La chance d’Aung San Suu Kyi, c’est que la junte a aujourd’hui besoin d’elle pour se rendre présentable aux yeux du monde

Assisterions-nous à un « modèle birman de transition démocratique », conçu par le dictateur et appliqué par son fidèle successeur ? Un modèle capable d’éviter au peuple les désordres de la révolution et au tyran une fin violente ? Ce modèle posséderait en outre une troisième « vertu », que dévoilent les câbles publiés par WikiLeaks : celle de résoudre le piège de la dépendance complète vis-à-vis de la Chine, plus gros investisseur étranger avec 14 milliards de dollars en 2010. Or pour contrebalancer la mainmise du trop puissant voisin, il faut obtenir la levée des sanctions imposées par l’Europe et les EtatsUnis depuis les années 1990. D’où une motivation supplémentaire pour entamer des réformes politiques.

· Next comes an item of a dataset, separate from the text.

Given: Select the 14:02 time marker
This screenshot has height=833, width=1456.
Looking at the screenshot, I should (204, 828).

« La chance d’Aung San Suu Kyi, c’est que la junte a aujourd’hui besoin d’elle pour se rendre présentable aux yeux du monde, analyse avec finesse David Tharckabaw, leader de l’organisation karen en exil KNU. Elle a raison de mettre à profit cette position pour gagner le maximum de sièges pour son parti et pourquoi pas? un poste important au gouvernement. » Le conseiller spécial Nay Win Maung confirme : « À l’échéance des élections de 2015, et malgré les 25 % de sièges accordés d’office aux militaires par la Constitution, c’est probablement la Ligue et ses alliés qui sortiront largement vainqueurs du scrutin. Le prochain président, élu par le Parlement, sera donc de facto “l’homme” de Mme Suu Kyi. En termes de changement politique, qui dit mieux? »

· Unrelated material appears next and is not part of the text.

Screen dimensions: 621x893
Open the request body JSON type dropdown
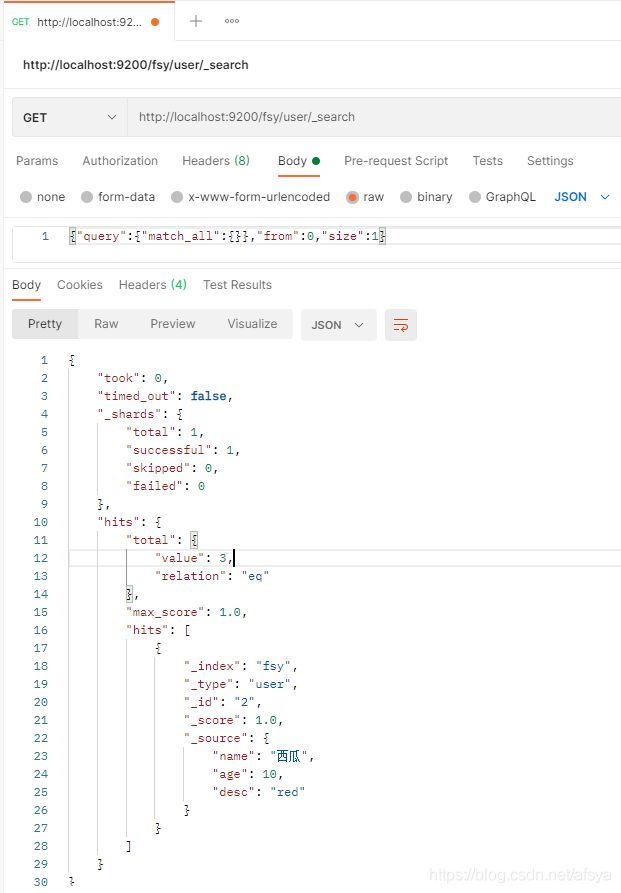pos(582,197)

Les doutes de l’oncle Win Tin

Win Tin après sa libération de prison le 23 septembre 2008

Win Tin après sa libération de prison le 23 septembre 2008

À 82 ans, il est l’une des grandes figures morales de la résistance à la dictature. Cofondateur de la LND (Ligue nationale pour la Démocratie) avec Aung San Suu Kyi, cet ex-journaliste a subi dix-neuf années d’emprisonnement marquées par des tortures et des privations gravissimes. Libéré en 2008, il a repris la lutte avec Suu Kyi à la tête de la LND. 

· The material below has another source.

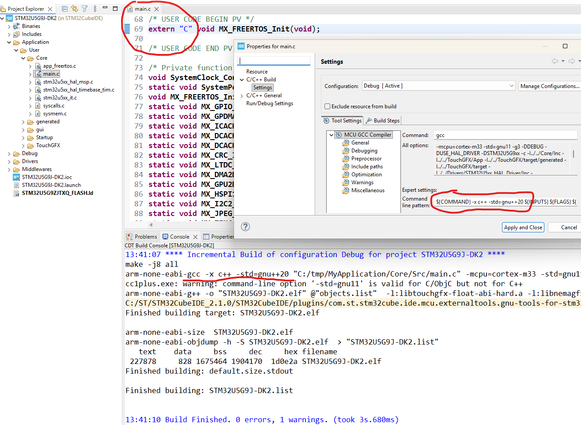Open the Project Explorer filter icon
Screen dimensions: 581x425
84,9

Le Nouvel Observateur Pensez-vous que nous assistons à un véritable changement politique?

Win Tin Il y a bien un changement de ton au sommet du pouvoir. Mais ce n’est pas suffisant. Les dirigeants qui en parlent sont à peine cités dans la presse. Or il faudrait des déclarations solennelles pour convaincre les gens que quelque chose d’important est en cours. Nous avons malheureusement affaire à des militaires dont il est vain d’attendre de la transparence. Voyez comment l’armée a continué d’attaquer les insurgés, alors même que l’ordre de stopper les combats date du 10 décembre ! Quant au président Thein Sein, qui dit souhaiter la démocratisation, non seulement il tarde à relâcher tous les prisonniers politiques mais il prétend tout simplement qu’il n’y en a pas…

Vous ne croyez pas à ses projets de réforme? 

Non, je n’y crois pas vraiment, contrairement à Suu Kyi, qui a foi en lui, et qui juge avoir reçu assez de signes positifs. Elle a aussi une très grande foi en elle-même et en nous-mêmes, c’est-à-dire la Ligue. Elle sera candidate aux prochaines élections partielles sans hésiter une seconde. Elle a un charisme exceptionnel, un pouvoir vraiment spécial de dynamiser les gens, d’amplifier les mouvements. Au point que même l’USDP, le parti de la junte, lui fait des propositions de collaboration ! Bien sûr, la Ligue juge ces évolutions positives. Je suis le seul à ne pas trop croire à ces élections et je préfère ne pas me présenter.

Auriez-vous préféré un changement différent, issu de la base?

Oui, j’aurais aimé que les gens fassent entendre leur voix et défendent leurs droits, comme en Égypte. Mais je suis membre d’un parti qui a opté pour la voie parlementaire et je respecte la stratégie de Suu Kyi qui pense qu’une fois élue, elle réussira à modifier la Constitution des militaires, à libérer les prisonniers politiques et à faire la paix avec les minorités insurgées. Elle en est persuadée.